Glucagon-Like Peptide-1 Receptor Agonists for Treatment of Nonalcoholic Fatty Liver Disease and Nonalcoholic Steatohepatitis: An Updated Meta-Analysis of Randomized Controlled Trials.
Alessandro MantovaniGraziana PetraccaGiorgia BeatriceAlessandro CsermelyValentina GiampaoliGiovanni TargherPublished in: Metabolites (2021)

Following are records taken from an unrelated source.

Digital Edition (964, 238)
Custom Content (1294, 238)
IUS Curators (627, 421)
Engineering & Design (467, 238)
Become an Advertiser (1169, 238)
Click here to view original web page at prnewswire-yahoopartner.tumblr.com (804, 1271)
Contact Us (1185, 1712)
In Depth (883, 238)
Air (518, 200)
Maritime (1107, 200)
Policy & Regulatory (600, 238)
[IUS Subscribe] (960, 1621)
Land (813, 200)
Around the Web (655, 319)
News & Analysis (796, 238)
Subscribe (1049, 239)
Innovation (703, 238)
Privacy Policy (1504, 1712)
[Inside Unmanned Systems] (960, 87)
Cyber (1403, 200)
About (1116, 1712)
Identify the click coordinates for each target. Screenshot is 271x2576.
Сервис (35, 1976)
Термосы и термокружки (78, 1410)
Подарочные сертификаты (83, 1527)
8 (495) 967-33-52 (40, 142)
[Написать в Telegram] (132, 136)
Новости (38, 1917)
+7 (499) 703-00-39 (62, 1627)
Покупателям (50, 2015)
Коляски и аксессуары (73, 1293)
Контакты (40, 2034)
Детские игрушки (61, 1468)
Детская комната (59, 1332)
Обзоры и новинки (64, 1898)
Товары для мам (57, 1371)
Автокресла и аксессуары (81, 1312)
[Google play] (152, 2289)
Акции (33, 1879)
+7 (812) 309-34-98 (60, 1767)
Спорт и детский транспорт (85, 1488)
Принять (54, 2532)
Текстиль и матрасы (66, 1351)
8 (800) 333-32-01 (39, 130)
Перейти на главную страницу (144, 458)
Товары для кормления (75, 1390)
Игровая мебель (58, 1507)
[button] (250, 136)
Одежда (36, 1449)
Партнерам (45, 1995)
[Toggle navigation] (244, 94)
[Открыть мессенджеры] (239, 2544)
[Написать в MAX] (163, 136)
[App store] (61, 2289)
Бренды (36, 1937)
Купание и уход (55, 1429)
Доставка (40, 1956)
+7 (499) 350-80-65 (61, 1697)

To assess the efficacy of glucagon-like peptide-1 receptor agonists (GLP-1 RAs) for treatment of nonalcoholic fatty liver disease (NAFLD) or steatohepatitis (NASH), we performed a systematic review and meta-analysis of randomized controlled trials (RCTs). Three large electronic databases were systematically searched (up to 15 December 2020) to identify placebo-controlled or active-controlled RCTs using different GLP-1 RAs. We included eleven placebo-controlled or active-controlled phase-2 RCTs (involving a total of 936 middle-aged individuals) that used liraglutide (n = 6 RCTs), exenatide (n = 3 RCTs), dulaglutide (n = 1 RCT) or semaglutide (n = 1 RCT) to specifically treat NAFLD or NASH, detected by liver biopsy (n = 2 RCTs) or imaging techniques (n = 9 RCTs). Compared to placebo or reference therapy, treatment with GLP-1 RAs for a median of 26 weeks was associated with significant reductions in the absolute percentage of liver fat content on magnetic resonance-based techniques (pooled weighted mean difference: -3.92%, 95% confidence intervals (CI) -6.27% to -1.56%) and serum liver enzyme levels, as well as with greater histological resolution of NASH without worsening of liver fibrosis (pooled random-effects odds ratio 4.06, 95% CI 2.52-6.55; for liraglutide and semaglutide only). In conclusion, treatment with GLP-1 RAs (mostly liraglutide and semaglutide) is a promising treatment option for NAFLD or NASH that warrants further investigation.